Dimensy.id Mobile
Dimensy.id
Apollo Solar Panel

Yang Tak Diungkap Prabowo Tadi Malam, Big Push untuk Pertahanan!

OLEH: HANIEF ADRIAN*

Senin, 08 Januari 2024, 14:00 WIB
Yang Tak Diungkap Prabowo Tadi Malam, <i>Big Push</i> untuk Pertahanan<i>!</i>
Calon Presiden nomor urut 2, Prabowo Subianto saat Debat Pilpres 2024, 7 Januari 2024/RMOL
DEBAT ketiga tentang isu pertahanan, keamanan, luar negeri dan geopolitik tadi malam (7/1/2024) secara teatrikal memang berjalan sangat panas.
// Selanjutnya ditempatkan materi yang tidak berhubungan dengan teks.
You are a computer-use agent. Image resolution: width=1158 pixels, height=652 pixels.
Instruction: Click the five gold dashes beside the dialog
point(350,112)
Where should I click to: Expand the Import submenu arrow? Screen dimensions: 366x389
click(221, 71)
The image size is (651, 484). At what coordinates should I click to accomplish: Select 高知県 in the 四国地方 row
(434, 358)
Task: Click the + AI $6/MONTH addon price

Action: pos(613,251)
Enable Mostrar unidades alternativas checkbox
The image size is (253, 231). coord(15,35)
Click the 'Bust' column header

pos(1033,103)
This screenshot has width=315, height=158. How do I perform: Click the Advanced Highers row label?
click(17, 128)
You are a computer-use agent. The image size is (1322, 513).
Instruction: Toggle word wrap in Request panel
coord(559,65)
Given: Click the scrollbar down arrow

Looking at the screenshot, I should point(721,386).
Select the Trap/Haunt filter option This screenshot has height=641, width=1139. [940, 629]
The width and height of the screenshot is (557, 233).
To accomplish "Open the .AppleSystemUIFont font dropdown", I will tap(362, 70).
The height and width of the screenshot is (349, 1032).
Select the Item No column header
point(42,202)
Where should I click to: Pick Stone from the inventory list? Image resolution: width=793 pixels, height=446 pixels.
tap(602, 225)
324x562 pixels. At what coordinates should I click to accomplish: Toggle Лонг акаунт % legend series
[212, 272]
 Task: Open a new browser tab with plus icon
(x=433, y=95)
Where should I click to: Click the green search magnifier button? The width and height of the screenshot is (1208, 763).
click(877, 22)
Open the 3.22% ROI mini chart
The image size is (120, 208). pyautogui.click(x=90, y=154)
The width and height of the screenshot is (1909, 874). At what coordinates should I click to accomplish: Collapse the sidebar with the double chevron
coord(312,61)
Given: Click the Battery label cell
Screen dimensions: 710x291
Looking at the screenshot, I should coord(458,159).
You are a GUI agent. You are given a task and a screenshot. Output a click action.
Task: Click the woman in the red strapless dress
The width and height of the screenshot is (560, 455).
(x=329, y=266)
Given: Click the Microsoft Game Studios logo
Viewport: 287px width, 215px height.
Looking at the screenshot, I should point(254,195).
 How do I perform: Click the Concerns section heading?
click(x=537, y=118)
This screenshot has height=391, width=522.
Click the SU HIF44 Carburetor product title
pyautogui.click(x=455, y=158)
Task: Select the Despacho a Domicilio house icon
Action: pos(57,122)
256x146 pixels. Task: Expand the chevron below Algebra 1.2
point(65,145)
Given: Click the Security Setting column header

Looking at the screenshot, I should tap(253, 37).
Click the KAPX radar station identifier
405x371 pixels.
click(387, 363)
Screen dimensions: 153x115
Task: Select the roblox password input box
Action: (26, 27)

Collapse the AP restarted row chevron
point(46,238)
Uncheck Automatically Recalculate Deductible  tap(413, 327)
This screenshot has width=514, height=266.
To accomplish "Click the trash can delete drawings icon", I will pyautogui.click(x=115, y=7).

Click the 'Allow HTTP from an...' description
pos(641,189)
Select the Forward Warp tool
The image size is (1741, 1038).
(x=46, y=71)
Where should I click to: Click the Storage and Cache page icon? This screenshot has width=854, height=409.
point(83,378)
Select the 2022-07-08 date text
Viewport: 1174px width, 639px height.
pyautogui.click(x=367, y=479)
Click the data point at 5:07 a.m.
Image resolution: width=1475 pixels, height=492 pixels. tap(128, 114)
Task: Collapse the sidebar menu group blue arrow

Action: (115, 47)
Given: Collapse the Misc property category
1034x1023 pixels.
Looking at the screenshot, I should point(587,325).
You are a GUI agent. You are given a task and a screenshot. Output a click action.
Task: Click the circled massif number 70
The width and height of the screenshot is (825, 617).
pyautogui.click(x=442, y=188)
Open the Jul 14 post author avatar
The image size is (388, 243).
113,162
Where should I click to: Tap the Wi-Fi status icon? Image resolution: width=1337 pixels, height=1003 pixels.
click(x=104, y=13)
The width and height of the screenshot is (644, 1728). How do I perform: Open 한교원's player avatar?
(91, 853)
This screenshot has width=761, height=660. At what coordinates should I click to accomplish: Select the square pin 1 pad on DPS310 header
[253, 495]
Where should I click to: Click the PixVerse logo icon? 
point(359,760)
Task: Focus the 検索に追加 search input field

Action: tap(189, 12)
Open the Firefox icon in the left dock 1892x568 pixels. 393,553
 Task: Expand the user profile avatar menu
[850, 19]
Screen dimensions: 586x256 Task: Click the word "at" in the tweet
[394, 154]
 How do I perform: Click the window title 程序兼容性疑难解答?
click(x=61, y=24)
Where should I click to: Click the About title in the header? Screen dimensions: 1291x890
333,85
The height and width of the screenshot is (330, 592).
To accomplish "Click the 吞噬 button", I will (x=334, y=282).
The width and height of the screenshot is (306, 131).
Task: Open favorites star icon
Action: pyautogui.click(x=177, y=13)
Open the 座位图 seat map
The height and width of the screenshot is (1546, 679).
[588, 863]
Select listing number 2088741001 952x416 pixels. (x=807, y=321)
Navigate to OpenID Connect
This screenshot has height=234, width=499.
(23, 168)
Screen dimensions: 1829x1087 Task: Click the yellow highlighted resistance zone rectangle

Capres Prabowo Subianto yang merupakan Menteri Pertahanan periode 2019-2024 diserang secara keras oleh Capres Anies Baswedan dan Capres Ganjar Pranowo.

Anies menyerang personal Prabowo yang dituduh membeli alutsista bekas dan gagal merealisasikan food estate, sementara Ganjar lebih substantif dalam menyerang kebijakan Prabowo yang menghentikan kerja sama Indonesia dengan Korea Selatan dalam pengadaan teknologi pertahanan.

Prabowo tentu saja tidak memiliki waktu cukup untuk melakukan counter terhadap serangan-serangan tersebut, karena memang demikian format debat capres-cawapres KPU yang tidak memberi kebebasan kepada tiap kandidat untuk memberi tanggapan lebih dari 1-2 menit. Waktu sesingkat itu tidak mungkin cukup untuk mengungkap dengan rinci apa yang sudah dilakukan Prabowo selama lebih dari empat tahun menjabat Menteri Pertahanan.

Soal pengadaan alutsista misalnya, Prabowo tidak memiliki cukup waktu untuk mengungkap kebijakannya sebagai Menhan membangun holding BUMN industri pertahanan bernama Defend ID (Defense Industry Indonesia) yang merupakan gabungan dari lima BUMN industri strategis yaitu PT LEN Industri, PT Dirgantara Indonesia, PT Pindad, PT PAL dan PT Dahana Indonesia. Defend ID dipimpin Bobby Rasyidin lulusan Teknik Telekomunikasi ITB tahun 1996, yang juga Dirut PT LEN Industri.

Yang sulit diungkap Prabowo karena memerlukan waktu lama, Defend ID berupaya mengonsolidasikan BUMN pertahanan yang sebelumnya menurut Dirut Bobby Rasyidin, saling sikut dalam lelang pengadaan alutsista.

Bobby menjelaskan contoh bagaimana PT PAL yang merupakan produsen kapal perang bersaing dengan PT LEN yang dapat menghasilkan otaknya kapal perang, yaitu combat management system (CMS). Alhasil, kapal produk PT PAL tidak memiliki CMS produk PT LEN.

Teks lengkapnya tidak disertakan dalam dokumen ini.